Yesterday, in the first ever victory directly on this point, the ACLU won a federal court decision holding that discrimination against a transgender person constitutes per se sex discrimination in violation of Title VII. In Schroer v Billington, Judge James Robertson of the U. S. District Court for the District of Columbia ruled that the Library of Congress discriminated against Diane Schroer when it rescinded a job offer to her after Schroer disclosed that she was transitioning from male to female.(Link to text after the jump.)
The most important aspect of the decision is the ruling that discrimination based on gender identity is literally discrimination based on sex. Schorer's lawyers argued, and the judge agreed, that gender identity is a component of sex, and therefore discrimination based on gender identity is sex discrimination. This might sound like a simple proposition, but previous federal courts have "carved [transgender] persons out of the statute by concluding that 'transsexuality' is unprotected by Title VII."
This is a big deal politically as well as legally because it gives new life to the argument that Title VII already --that is, without ENDA -- prohibits discrimination based on gender identity. It was a series of earlier court decisions rejecting that theory - plus the explicit exclusion of transgender persons from the scope of the Americans with Disabilities Act - that left advocates with no option other than to seek explicit protection of gender identity through separate legislation. While Schroer is only one judge's decision and so cannot by itself alter the dynamics of this debate, it will at the least bolster the Title VII argument in future cases, especially if it is upheld on appeal.
Schroer's lawyers litigated the case based on two theories of discrimination, both of which the judge accepted. First, the judge found that there was "compelling evidence that the Library's hiring decision was infected by sex stereotypes." On that basis, Schroer was entitled to relief under the line of cases beginning with Price Waterhouse v. Hopkins, which created the sex stereotyping doctrine. In that case, the Court found that Title VII was violated when a woman was denied a job after being told to wear make-up and take a course at charm school. Evidence in the Schroer trial established that the negative reaction to Schroer grew out of her not fitting gender stereotypes by virtue of her decision to change genders.
More important was the second theory: that discrimination based on gender transition should be considered a form of discrimination based on sex. The Schroer court held that just as discrimination against converts from one to faith to another is still discrimination based on religion, so too discrimination against transgender persons is still sex discrimination. Although doubtless Congress did not have transgender persons in mind when Title VII was enacted in 1964, the court found that the plain text of the statute covers this situation.
Although the Schroer decision is an enormous breakthrough in the law, the caveat is that it is a trial-level court decision. The Justice Department (which represents all federal agencies in court) is likely to appeal it. It's impossible to predict what the outcome of the appeal will be.

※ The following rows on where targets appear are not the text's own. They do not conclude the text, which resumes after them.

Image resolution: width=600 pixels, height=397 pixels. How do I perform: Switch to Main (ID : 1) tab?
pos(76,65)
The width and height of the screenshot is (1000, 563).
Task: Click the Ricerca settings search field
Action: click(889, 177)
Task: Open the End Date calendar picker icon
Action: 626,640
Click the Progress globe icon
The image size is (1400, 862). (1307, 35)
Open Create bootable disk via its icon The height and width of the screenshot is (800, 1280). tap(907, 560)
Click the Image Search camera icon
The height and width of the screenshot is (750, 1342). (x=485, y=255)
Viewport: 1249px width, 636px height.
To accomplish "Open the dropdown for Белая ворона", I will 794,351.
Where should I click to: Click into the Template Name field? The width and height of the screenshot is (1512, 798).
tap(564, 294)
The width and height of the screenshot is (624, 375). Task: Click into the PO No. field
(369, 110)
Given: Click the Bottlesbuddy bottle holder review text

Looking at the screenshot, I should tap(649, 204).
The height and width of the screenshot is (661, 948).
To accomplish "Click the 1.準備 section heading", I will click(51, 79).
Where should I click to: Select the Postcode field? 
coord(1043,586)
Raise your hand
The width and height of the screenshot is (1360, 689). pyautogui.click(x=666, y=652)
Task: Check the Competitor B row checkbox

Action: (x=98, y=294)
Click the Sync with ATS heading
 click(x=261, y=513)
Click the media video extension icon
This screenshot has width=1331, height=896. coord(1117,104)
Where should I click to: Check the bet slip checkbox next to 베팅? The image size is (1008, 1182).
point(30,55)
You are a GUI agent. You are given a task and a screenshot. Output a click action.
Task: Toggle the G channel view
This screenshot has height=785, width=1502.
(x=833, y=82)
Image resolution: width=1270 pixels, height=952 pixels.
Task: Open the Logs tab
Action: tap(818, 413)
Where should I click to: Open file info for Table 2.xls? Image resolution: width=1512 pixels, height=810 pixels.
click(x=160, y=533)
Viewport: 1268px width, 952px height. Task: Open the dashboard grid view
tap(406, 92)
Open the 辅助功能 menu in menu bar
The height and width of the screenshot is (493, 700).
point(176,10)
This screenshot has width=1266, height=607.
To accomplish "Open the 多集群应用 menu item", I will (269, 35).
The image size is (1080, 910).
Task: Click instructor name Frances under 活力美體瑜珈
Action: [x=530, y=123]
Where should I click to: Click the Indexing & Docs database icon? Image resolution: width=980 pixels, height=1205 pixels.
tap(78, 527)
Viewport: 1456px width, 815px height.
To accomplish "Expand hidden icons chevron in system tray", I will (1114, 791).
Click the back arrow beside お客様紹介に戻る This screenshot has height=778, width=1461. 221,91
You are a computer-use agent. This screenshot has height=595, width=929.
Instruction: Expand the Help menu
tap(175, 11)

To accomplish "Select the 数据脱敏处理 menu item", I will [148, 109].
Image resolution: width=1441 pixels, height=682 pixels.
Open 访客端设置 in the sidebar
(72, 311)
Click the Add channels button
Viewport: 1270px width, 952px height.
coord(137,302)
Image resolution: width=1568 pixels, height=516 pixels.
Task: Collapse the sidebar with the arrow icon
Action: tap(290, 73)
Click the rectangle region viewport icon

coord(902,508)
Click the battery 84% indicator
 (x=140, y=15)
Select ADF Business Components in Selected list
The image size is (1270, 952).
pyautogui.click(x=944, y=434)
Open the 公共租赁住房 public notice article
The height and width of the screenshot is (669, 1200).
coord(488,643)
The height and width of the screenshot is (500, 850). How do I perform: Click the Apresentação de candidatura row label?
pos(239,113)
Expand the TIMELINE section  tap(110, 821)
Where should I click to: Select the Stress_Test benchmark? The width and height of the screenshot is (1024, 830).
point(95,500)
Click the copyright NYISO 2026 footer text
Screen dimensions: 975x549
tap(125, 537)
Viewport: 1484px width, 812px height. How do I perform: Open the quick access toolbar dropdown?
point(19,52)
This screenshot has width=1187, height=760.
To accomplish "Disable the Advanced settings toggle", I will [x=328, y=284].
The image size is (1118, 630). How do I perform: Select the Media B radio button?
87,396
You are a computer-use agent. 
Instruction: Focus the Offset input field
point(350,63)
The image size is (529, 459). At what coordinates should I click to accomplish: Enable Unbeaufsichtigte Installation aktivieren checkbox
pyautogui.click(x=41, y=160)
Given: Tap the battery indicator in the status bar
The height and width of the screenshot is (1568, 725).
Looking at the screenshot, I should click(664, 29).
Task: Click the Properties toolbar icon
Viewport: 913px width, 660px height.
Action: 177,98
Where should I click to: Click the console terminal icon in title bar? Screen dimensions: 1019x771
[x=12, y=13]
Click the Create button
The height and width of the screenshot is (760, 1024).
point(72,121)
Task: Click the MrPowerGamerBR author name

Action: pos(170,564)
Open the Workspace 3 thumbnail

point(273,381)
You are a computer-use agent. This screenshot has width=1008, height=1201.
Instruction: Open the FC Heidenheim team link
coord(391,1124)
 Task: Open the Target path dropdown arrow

One cause for optimism is that the decision is based on a full factual record, including expert testimony on the key issue of gender identity being considered a component of sex. (Trial described in previous posts here and here.) That will make it more difficult (though not impossible) for the court of appeals to reverse it. Also, because the case does not involve a challenge to the validity of a federal statute, but only to the lawfulness of one hiring decision, the Justice Department could elect not to appeal (perhaps under a Democratic administration?).
ENDA played a role in the case because the Justice Department argued that its passage last year by the House of Representatives without gender identity protection signaled congressional intent not to protect transgender persons. Maybe, said Judge Robertson, or maybe Congress believes that Title VII, properly interpreted, solves the problem. In any event, the language of Title VII settled the question for him. This issue, too, of the legal consequence, if any, of the House vote last year could be re-argued if there is an appeal.